Presence of Toxocara Eggs on the Hairs of Dogs from Southwest Nigeria

Oluyomi Abayomi Sowemimo* and Olalekan Opeyemi Ayanniyi

Department of Zoology, Obafemi Awolowo University, Ile- Ife, Osun State, Nigeria

Corresponding Author:
Oluyomi A. Sowemimo
Department of Zoology, Obafemi Awolowo University, Ile- Ife, Osun State, Nigeria
Tel: +2348034425965
E-mail: [email protected]

Received Date: November 02, 2016; Accepted Date: December 02, 2016; Published Date: December 08, 2016

Citation: Sowemimo OA, Ayanniyi OO (2016) Presence of Toxocara Eggs on the Hairs of Dogs from Southwest Nigeria. J Bacteriol Parasitol 7:296. doi: 10.4172/2155-9597.1000296

Copyright: © 2016 Sowemimo OA, et al. This is an open-access article distributed under the terms of the Creative Commons Attribution License, which permits unrestricted use, distribution, and reproduction in any medium, provided the original author and source are credited.

 

Abstract

The close contact between dogs and humans poses a high risk of exposure to Toxocara canis eggs which can lead to Visceral Larva Migrans (VLM) syndrome.
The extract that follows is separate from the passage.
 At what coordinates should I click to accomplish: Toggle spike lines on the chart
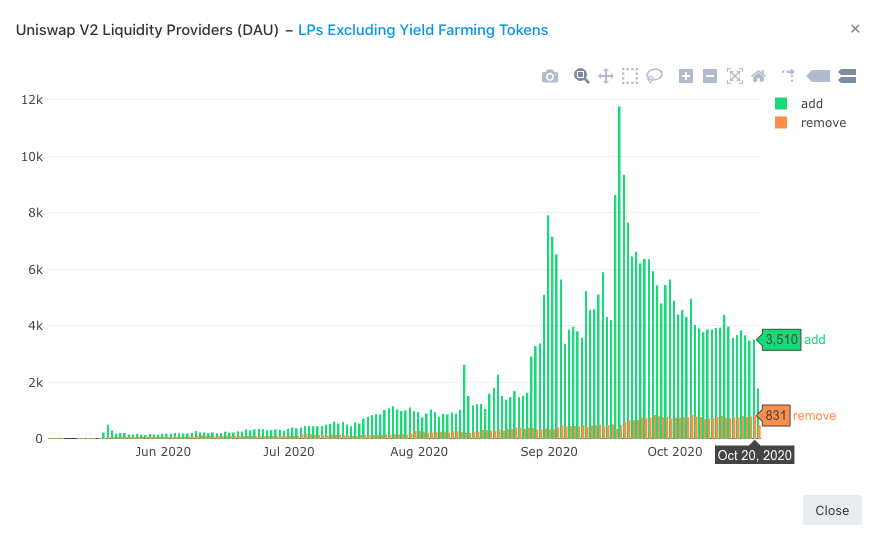(x=789, y=75)
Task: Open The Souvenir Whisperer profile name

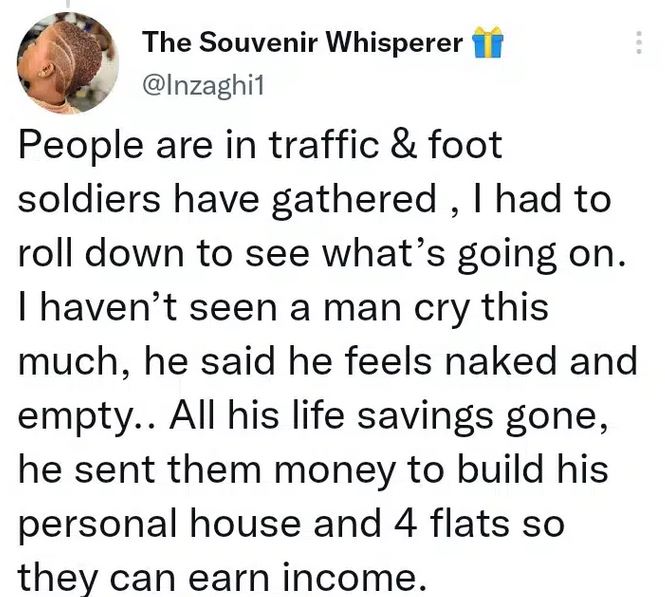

The aim of the study was to assess whether the hair of domestic dog in Nigeria was contaminated with eggs of T. canis, a zoonotic parasite. Samples of hair from 267 dogs of different ages comprising local and exotic breeds were collected from the neck, back and anal regions between April 2015 and February 2016 at Ile –Ife and Ibadan, Southwest Nigeria. Eggs were recovered from the hair using a previously standardised detection method. Eggs were found on the hair of 48 (18.0%) dogs. A total of 188 T. canis eggs were recovered from the hair of infected dogs. None of the eggs found were embryonated. 62.5% of the infected were under one year of age. As no domestic dogs which were positive from hair samples had negative faecal samples, this indicates that the presence of T. canis eggs in hair is probably due to self-contamination. As T. canis eggs were found on the hair of domestic dogs, direct contact with dogs may be a potential risk factor for transmission of T. canis eggs to humans.